Its astonishing to think that as you look up at the night sky you are looking at the past, the distant past. And how astonishing to realise now that our latest astronomical instruments let us see back billions of years, almost to the Big Bang itself. But not quite.

I recently came across the phrase “Cosmic Horizon”. The Cosmic Horizon is the furthest visible point in the Universe. In every direction as we scan the skies, we can detect signals from far away stars right up to a point of darkness which is so far away, so far distant in the past, that we can’t see anything any longer. This is the horizon. It’s like the horizon we see where the sky meets the earth or the sea, but much, much further away.

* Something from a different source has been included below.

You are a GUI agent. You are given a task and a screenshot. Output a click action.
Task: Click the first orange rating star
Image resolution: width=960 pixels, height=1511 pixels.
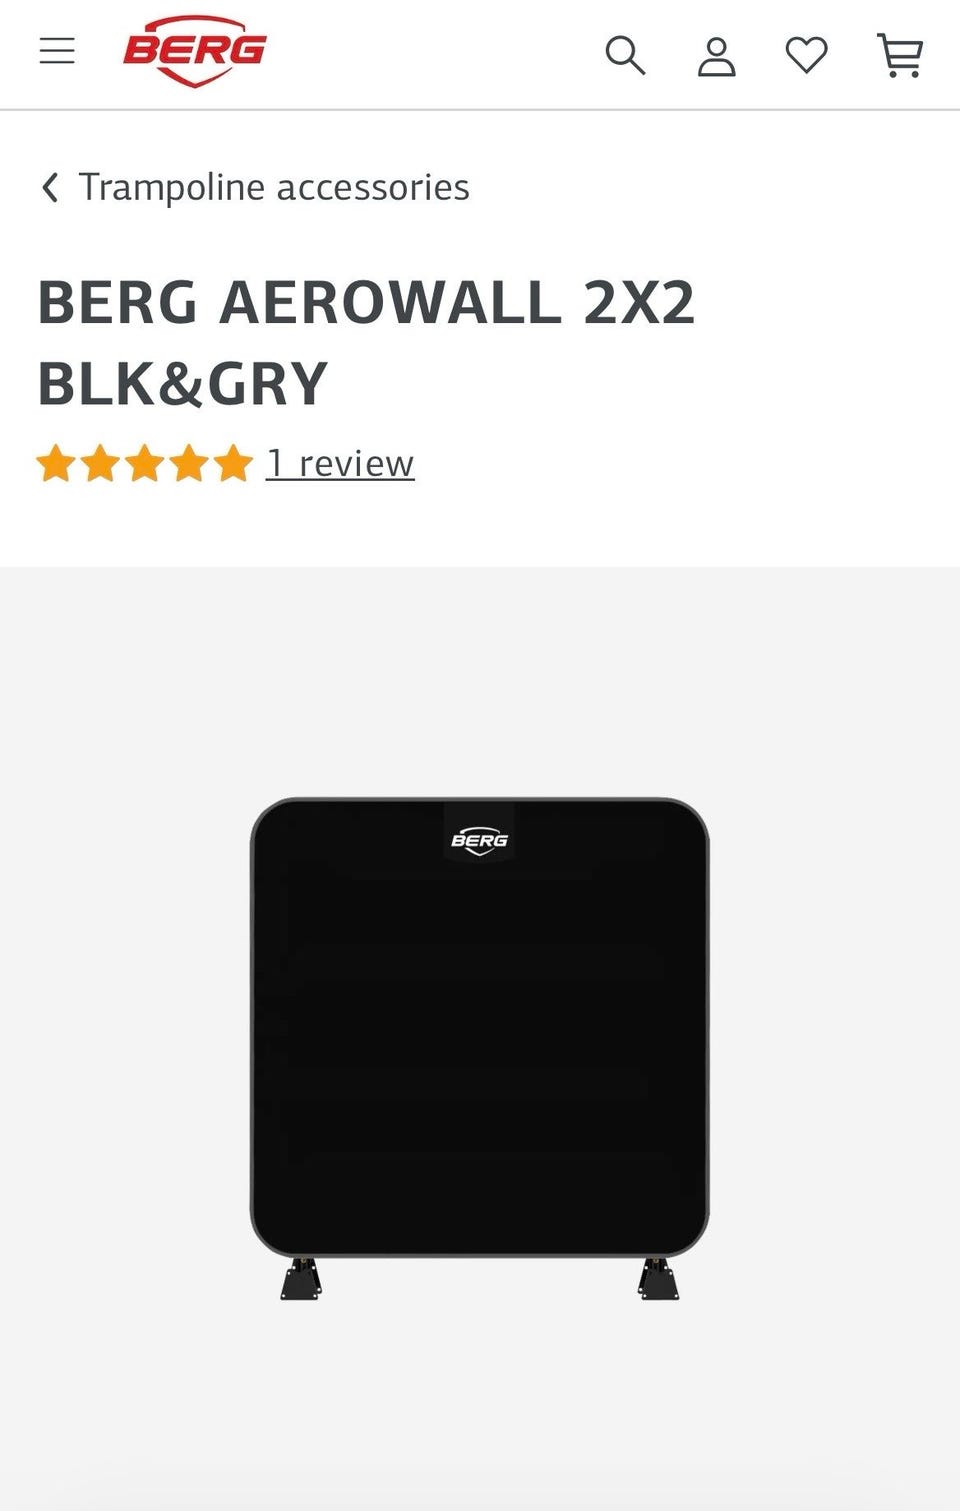click(56, 464)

In the book, “The View from The Centre of The Universe”, Joel Primak and Nancy Abrams, building on this idea that the Cosmic Horizon is a limit in the timescale we can know, propose that we, the human race, need to develop our “Responsibility Horizon”.

This is a fascinating idea. Think about it. How far does you current “Responsibility Horizon” extend? One generation, maybe two? When you make decisions, do you consider the impact of those decisions on the lives of your children, or your grandchildren? You might. If you have children or grandchildren you might be concerned about the kind of world we are creating now for them to inhabit in the years ahead. But let’s stretch that beyond two generations. How far ahead do you want your Resonsibility Horizon to reach? And if it’s three or four, or more, generations, how will that influence the choices you make today?